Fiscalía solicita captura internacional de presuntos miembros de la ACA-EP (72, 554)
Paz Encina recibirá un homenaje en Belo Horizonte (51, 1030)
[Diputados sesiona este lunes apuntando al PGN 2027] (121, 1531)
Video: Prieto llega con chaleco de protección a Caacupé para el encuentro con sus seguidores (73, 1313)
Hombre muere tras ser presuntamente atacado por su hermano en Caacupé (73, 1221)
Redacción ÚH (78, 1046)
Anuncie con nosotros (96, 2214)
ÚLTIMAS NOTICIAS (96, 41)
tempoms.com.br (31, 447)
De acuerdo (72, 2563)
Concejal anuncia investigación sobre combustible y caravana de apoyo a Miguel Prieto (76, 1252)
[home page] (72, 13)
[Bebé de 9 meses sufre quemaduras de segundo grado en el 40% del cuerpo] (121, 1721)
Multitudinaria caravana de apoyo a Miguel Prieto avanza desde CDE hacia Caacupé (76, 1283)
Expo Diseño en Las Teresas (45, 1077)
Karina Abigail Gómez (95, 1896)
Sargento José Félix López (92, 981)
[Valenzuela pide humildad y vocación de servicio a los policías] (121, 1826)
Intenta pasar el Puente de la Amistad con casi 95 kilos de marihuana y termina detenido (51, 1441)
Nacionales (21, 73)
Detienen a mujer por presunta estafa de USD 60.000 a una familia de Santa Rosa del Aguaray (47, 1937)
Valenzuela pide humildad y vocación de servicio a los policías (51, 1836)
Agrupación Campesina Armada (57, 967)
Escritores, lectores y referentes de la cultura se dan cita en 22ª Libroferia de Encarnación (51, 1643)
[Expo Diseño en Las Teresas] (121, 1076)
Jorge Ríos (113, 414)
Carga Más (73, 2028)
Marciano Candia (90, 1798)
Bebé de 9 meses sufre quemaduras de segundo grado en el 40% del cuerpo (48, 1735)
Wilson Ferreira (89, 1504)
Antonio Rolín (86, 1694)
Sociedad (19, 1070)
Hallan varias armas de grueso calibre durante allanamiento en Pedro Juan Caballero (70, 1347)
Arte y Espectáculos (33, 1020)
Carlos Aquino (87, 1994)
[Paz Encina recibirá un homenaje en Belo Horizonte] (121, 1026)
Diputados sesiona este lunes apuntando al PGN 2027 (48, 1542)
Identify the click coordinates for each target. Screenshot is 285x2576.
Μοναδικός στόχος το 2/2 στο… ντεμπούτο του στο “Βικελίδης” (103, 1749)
==================================================
■ DIRECTIONS FOR THIS TASK
Could you transcribe the records in full, exactly?

■ YOUR SOLUTION
Fiscalía solicita captura internacional de presuntos miembros de la ACA-EP (72, 554)
Paz Encina recibirá un homenaje en Belo Horizonte (51, 1030)
[Diputados sesiona este lunes apuntando al PGN 2027] (121, 1531)
Video: Prieto llega con chaleco de protección a Caacupé para el encuentro con sus seguidores (73, 1313)
Hombre muere tras ser presuntamente atacado por su hermano en Caacupé (73, 1221)
Redacción ÚH (78, 1046)
Anuncie con nosotros (96, 2214)
ÚLTIMAS NOTICIAS (96, 41)
tempoms.com.br (31, 447)
De acuerdo (72, 2563)
Concejal anuncia investigación sobre combustible y caravana de apoyo a Miguel Prieto (76, 1252)
[home page] (72, 13)
[Bebé de 9 meses sufre quemaduras de segundo grado en el 40% del cuerpo] (121, 1721)
Multitudinaria caravana de apoyo a Miguel Prieto avanza desde CDE hacia Caacupé (76, 1283)
Expo Diseño en Las Teresas (45, 1077)
Karina Abigail Gómez (95, 1896)
Sargento José Félix López (92, 981)
[Valenzuela pide humildad y vocación de servicio a los policías] (121, 1826)
Intenta pasar el Puente de la Amistad con casi 95 kilos de marihuana y termina detenido (51, 1441)
Nacionales (21, 73)
Detienen a mujer por presunta estafa de USD 60.000 a una familia de Santa Rosa del Aguaray (47, 1937)
Valenzuela pide humildad y vocación de servicio a los policías (51, 1836)
Agrupación Campesina Armada (57, 967)
Escritores, lectores y referentes de la cultura se dan cita en 22ª Libroferia de Encarnación (51, 1643)
[Expo Diseño en Las Teresas] (121, 1076)
Jorge Ríos (113, 414)
Carga Más (73, 2028)
Marciano Candia (90, 1798)
Bebé de 9 meses sufre quemaduras de segundo grado en el 40% del cuerpo (48, 1735)
Wilson Ferreira (89, 1504)
Antonio Rolín (86, 1694)
Sociedad (19, 1070)
Hallan varias armas de grueso calibre durante allanamiento en Pedro Juan Caballero (70, 1347)
Arte y Espectáculos (33, 1020)
Carlos Aquino (87, 1994)
[Paz Encina recibirá un homenaje en Belo Horizonte] (121, 1026)
Diputados sesiona este lunes apuntando al PGN 2027 (48, 1542)
Identify the click coordinates for each target. Screenshot is 285x2576.
Μοναδικός στόχος το 2/2 στο… ντεμπούτο του στο “Βικελίδης” (103, 1749)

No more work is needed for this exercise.